兄貴に感謝しなきゃなんない。こんなところに、お金をわたしは使わずに来られるのって、兄貴が柔道で頑張ったおかげ。

「葉子ー。こっちこっち!」
 お父さんが大声で、お母さんの名前を呼んだ。

 お母さんも心なしかウキウキしてるみたい。いつも、「山ほどの洗濯物が」とか、「家族の食事の用意が」とか言って疲れてるのに。

 席についた後、お父さんが、
「葉月おめでとう! でもなあ。みんなそれぞれ、頑張った。葉月を支えた! 伊月も塾、コツコツ続けててえらいぞ。さあ。
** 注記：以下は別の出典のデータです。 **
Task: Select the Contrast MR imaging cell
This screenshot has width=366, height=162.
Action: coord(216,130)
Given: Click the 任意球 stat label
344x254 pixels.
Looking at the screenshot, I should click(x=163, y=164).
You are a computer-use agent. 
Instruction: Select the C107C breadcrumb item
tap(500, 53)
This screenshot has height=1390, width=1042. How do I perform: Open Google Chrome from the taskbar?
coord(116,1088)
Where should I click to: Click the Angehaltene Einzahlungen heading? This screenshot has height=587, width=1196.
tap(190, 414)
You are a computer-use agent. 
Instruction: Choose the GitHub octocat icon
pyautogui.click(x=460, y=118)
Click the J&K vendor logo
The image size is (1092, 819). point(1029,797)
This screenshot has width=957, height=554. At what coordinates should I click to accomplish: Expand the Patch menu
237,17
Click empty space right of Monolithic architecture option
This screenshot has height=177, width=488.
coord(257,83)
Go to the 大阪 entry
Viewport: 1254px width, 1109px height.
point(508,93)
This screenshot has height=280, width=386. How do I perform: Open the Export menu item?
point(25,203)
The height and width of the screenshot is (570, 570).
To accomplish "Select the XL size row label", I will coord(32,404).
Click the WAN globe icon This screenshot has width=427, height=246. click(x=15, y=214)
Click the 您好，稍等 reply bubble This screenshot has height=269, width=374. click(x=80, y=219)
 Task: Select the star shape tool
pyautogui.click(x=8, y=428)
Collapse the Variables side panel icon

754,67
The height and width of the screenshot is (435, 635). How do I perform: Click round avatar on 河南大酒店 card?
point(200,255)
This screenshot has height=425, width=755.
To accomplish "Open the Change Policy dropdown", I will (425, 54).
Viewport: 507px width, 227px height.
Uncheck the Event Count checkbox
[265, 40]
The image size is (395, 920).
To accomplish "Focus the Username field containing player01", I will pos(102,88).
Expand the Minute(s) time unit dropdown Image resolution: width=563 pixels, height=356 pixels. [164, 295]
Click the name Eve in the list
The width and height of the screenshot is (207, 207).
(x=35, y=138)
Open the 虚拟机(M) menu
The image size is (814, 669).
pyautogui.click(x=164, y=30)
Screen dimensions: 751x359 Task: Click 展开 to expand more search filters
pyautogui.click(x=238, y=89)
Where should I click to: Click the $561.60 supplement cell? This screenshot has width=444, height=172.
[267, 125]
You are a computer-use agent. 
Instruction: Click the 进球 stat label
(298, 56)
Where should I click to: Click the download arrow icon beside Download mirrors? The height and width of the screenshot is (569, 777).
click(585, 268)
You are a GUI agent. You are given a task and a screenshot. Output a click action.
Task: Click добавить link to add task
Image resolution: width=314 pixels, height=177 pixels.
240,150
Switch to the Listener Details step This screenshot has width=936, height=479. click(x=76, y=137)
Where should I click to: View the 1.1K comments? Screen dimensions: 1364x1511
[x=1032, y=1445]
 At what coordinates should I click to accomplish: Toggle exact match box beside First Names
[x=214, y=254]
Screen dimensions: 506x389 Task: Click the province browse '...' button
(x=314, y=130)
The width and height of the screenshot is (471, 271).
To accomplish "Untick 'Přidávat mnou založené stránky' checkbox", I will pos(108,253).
食事! 制限時間いっぱい使うぞ!」
 と短く言った。
 
 わたしたち家族はお皿を持って、意外にも兄貴がお母さんを支えながら歩き出した。

 わたしはお皿だけは持ってるものの、さて、何か食べたいもの、あるだろうか?

 お父さんに「伊月も頑張ってる」と言われた。
 それが、涙が溢れそうなくらいに嬉しかったんだよ。

 人気のあまりない中庭に出て、ゴシゴシとハンカチで目元をこすってた。

「どしたの? なんで泣いてる?」

 すぐそばで、最近聞き慣れた声が聞こえた時、今日は夢を見てるんじゃないか、と思った。

 速水さんが立ってた。わたしのように片手にお皿を持ってて、紺色の上等な服を着てめかしこんでる。